I am the son of the memory -prodigious Funes. My name does not belong to history; I am parentless and until today unknown. My father not only did not acknowledge me even several moons after he had fallen off that legendary horse, but also refused to meet me.

Once and again I walked past the street where he used to live, but in vain. In fact, I would not have learnt anything about him had it not been for a writer. Perhaps Funes, like Emperor Shih Huang Ti -who became known worldwide for two irreconcilable acts: building the great Wall and renouncing his past by burying every book, he wanted to get rid of only one memory. Omission is usually an excuse to justify what one refuses to live. I am his very fall; that young, taciturn man with an Indian-looking face had surrendered to temptation before falling off his horse: he could no resist possessing my mother.

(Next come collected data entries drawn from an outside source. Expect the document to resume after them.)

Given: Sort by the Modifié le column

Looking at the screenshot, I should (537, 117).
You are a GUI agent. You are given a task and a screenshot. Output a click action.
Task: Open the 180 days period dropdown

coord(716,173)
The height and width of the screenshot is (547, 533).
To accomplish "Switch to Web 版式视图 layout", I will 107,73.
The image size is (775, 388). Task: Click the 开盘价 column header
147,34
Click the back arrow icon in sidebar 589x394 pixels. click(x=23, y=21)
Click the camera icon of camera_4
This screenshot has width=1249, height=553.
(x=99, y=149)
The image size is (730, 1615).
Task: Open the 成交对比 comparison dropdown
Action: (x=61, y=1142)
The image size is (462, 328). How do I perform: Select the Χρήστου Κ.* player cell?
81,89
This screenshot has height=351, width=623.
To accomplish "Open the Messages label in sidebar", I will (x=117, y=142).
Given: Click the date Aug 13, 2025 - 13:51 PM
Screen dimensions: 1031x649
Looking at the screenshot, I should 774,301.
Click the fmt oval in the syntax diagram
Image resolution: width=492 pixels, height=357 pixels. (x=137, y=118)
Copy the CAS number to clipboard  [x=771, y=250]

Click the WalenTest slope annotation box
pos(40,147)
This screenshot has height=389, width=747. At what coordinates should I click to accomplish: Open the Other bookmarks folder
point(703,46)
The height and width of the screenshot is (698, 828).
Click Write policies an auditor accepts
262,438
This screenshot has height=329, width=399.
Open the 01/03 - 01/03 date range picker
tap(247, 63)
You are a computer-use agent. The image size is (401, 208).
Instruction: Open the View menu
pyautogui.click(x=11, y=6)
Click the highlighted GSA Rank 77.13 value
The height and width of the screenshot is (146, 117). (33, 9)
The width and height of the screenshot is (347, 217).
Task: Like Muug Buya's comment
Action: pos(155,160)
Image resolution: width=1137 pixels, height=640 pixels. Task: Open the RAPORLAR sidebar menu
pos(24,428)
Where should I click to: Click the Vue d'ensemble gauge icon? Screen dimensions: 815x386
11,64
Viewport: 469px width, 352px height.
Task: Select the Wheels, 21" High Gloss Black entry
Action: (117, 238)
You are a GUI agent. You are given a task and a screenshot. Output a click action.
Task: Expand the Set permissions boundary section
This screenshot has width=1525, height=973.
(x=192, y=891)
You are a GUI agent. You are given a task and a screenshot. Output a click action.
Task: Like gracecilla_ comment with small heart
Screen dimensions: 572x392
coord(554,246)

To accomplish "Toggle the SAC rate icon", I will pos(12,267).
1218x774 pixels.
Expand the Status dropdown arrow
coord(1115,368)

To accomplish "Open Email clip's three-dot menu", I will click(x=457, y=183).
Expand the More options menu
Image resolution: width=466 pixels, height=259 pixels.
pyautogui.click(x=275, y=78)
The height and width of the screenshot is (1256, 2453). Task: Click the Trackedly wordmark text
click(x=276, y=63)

Fray Bentos is a border town, like many others, where illiteracy is carefully hidden away. I could read only after I become an adult. And I owe Borges my initiation into literature; not Borges the man but his work. When I heard in the salting house the rumours about an Argentine writer that was about to receive the Nobel Prize that year, I was ashamed again. I could not take part, not even at a distance, in the life and glory of men. How could I possibly describe the bewilderment I fell when I heard: “The Chronometric Funes” was one of the texts chosen by the jury as an example to inform about the barbaric acts that had taken place during the Second World War.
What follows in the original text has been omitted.